Manuel is survived by his son and pride and joy, Peter Serros (Marina); sons, Anthony Bravo and Steven Bravo; brothers, Jerry Serros (wife Darlene), George Serros, Richard Serros (wife Nancy); sisters, Connie Borrego and Diane Estes (husband Les); and many nephews, nieces, cousins, friends and co-workers. Manuel was preceded in death by his parents, Jerry and Sally Serros; paternal granparents, Cruz and Maria Serros; maternal grandparents, Pedro and Maria Zavala; brother, Dr. Robert Serros; nephew, Jerry Serros III; and brother in law, Hector Borrego.
Services for Manuel will be held on Thursday, February 28, at Funeraria Del Angel Conrad Carroll, 401 W. Channel Islands Blvd., Oxnard. Visitation will be from 5 to 7 p.m. with an open casket viewing between 6 to 7 p.m. A non-denominational service will begin at 7 p.m.

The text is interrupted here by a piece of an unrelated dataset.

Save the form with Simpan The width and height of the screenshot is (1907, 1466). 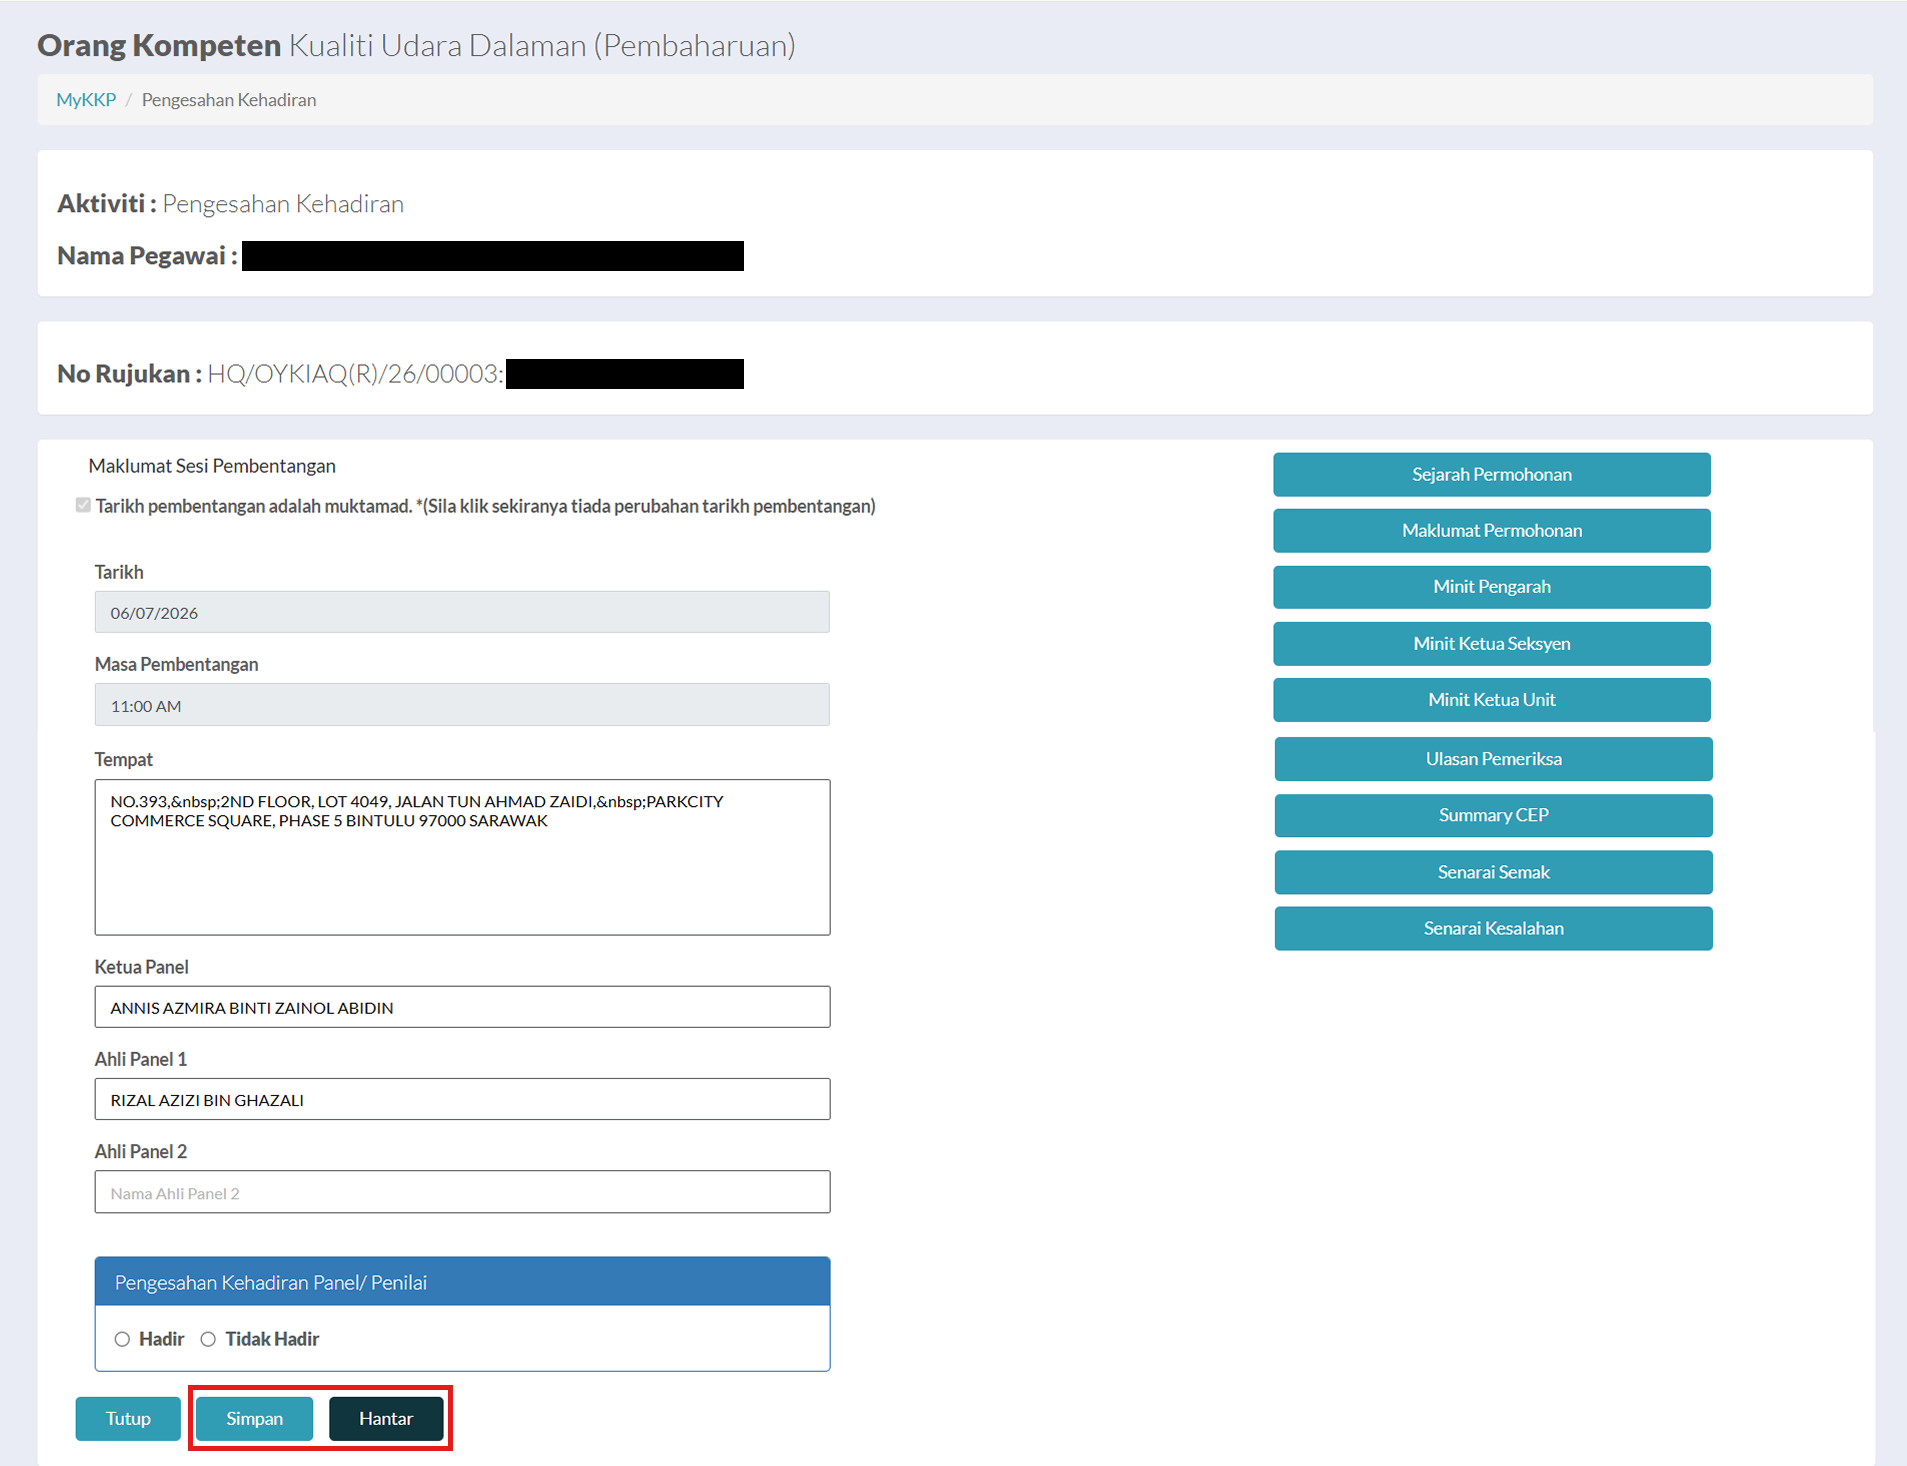click(254, 1418)
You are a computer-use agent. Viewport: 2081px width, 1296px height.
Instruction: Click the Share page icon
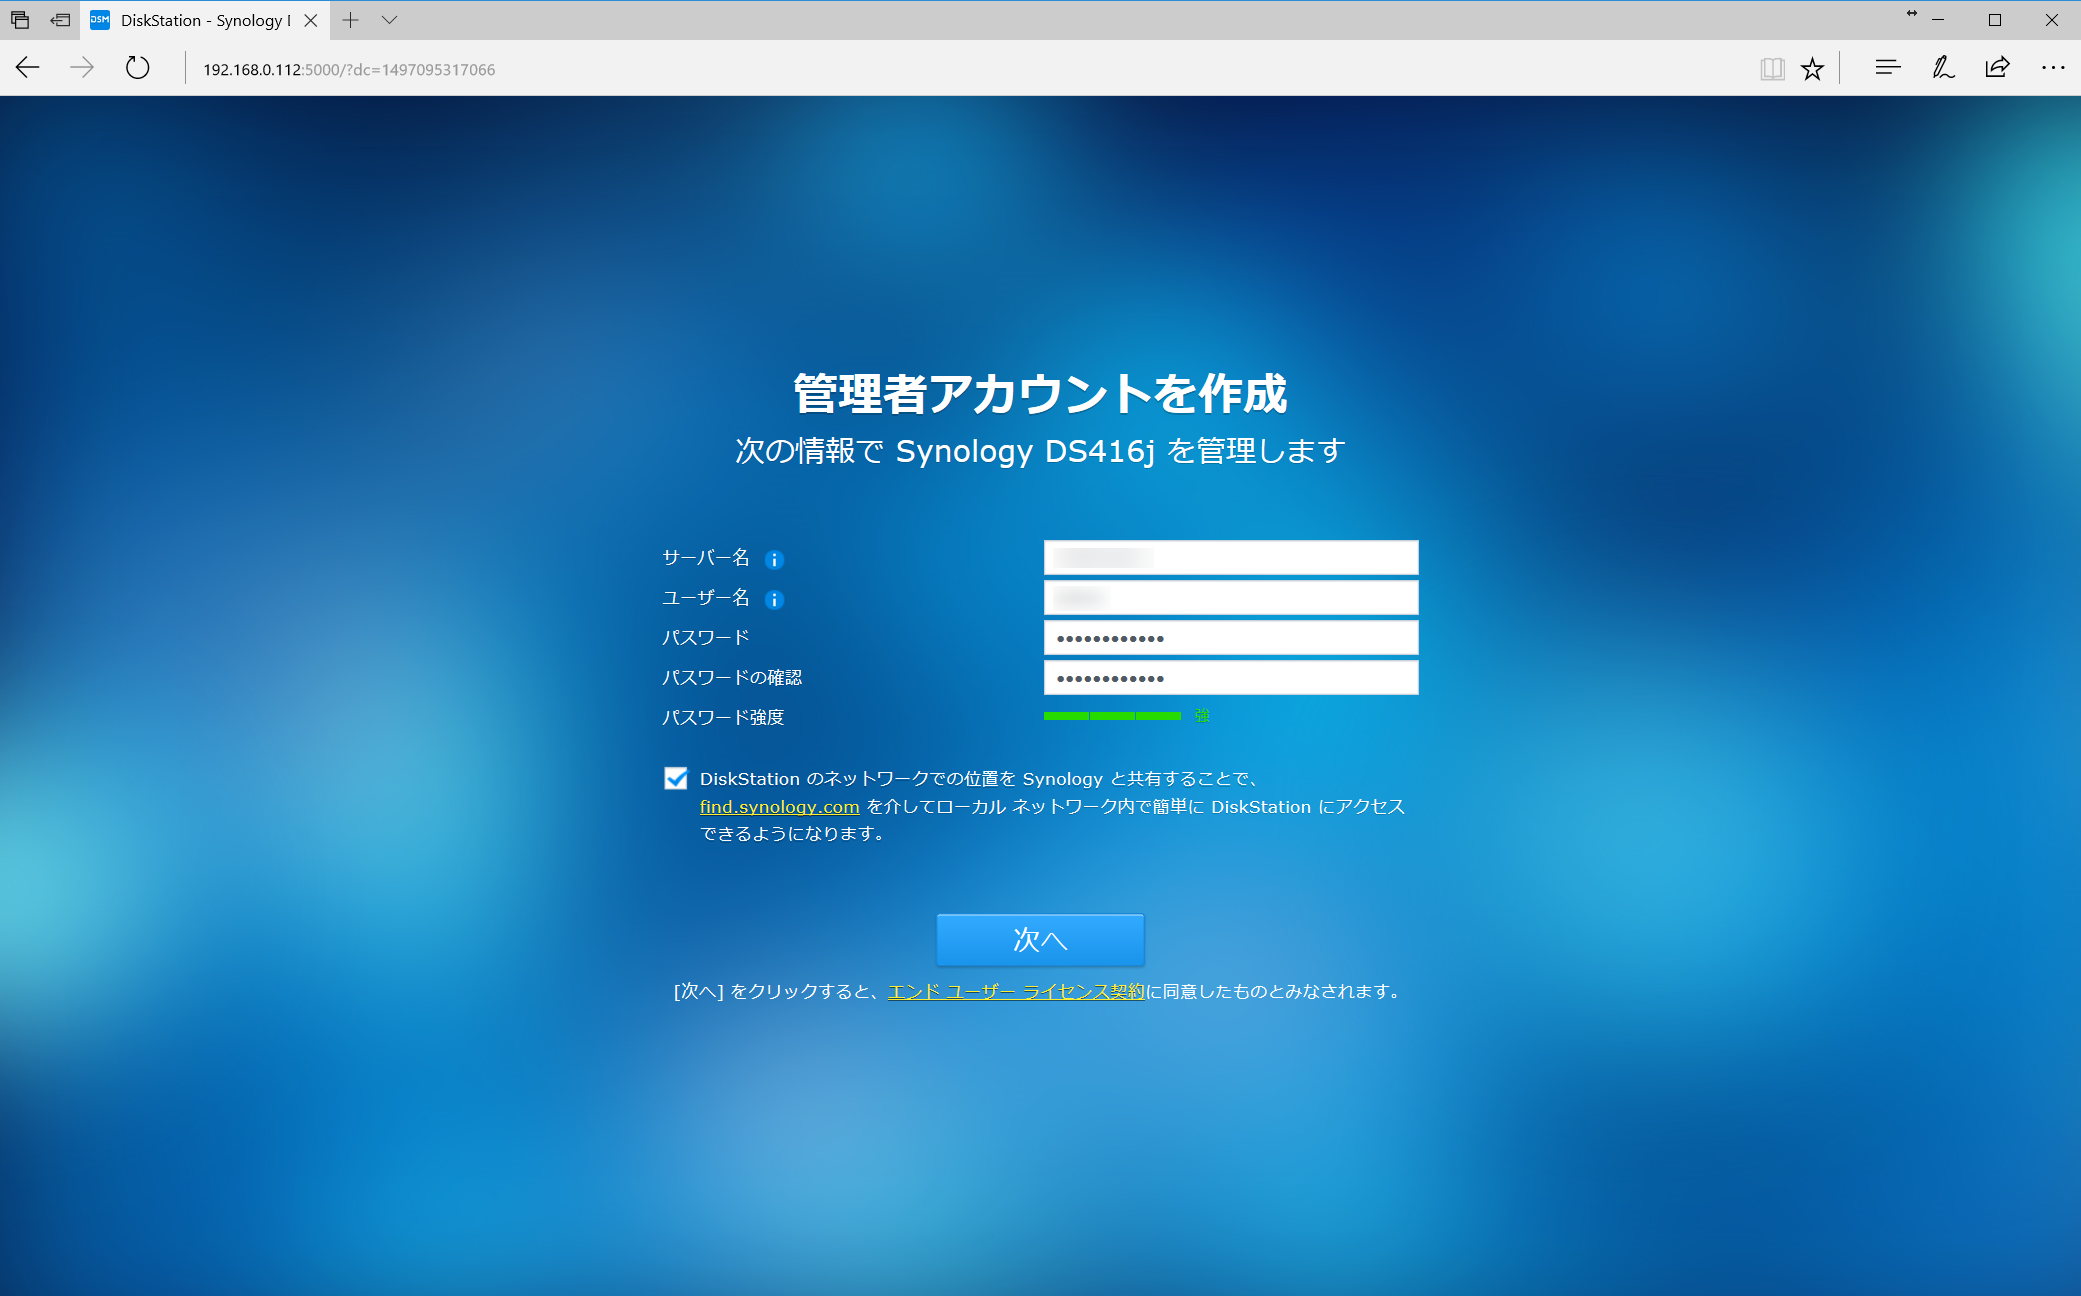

On Friday, March 1, there will be a visitation at 9 to 10 a.m. at Funeria Del Angel Conrad Carroll before proceeding to Santa Clara Cemetery, 2370 N. "H" Street, Oxnard, for internment at 10:45 a.m.
In closing, we would like to share that Manuel had so much love and pride for his hometown of Oxnard. Whenever Manuel would go on a trip or vacation, the first thing he would do upon his return is go to Plaza Park, park his vehicle and walk through Downtown and visit merchants and restauranteurs he knew. He claimed that the brief time away made him appreciate his hometown that much more. It is also worth noting that Manuel had a very special connection to "H" Street in Oxnard. As mentioned above, he was born at a hospital on "H" Street and attended the old Oxnard High School, which was bordered by "H" Street. His residence for decades was on "H" Street, so it is only fitting that Manuel's body be interred at Santa Clara Cemetery, located, of course, on "H" Street; Manuel wouldn't have wanted it any other way!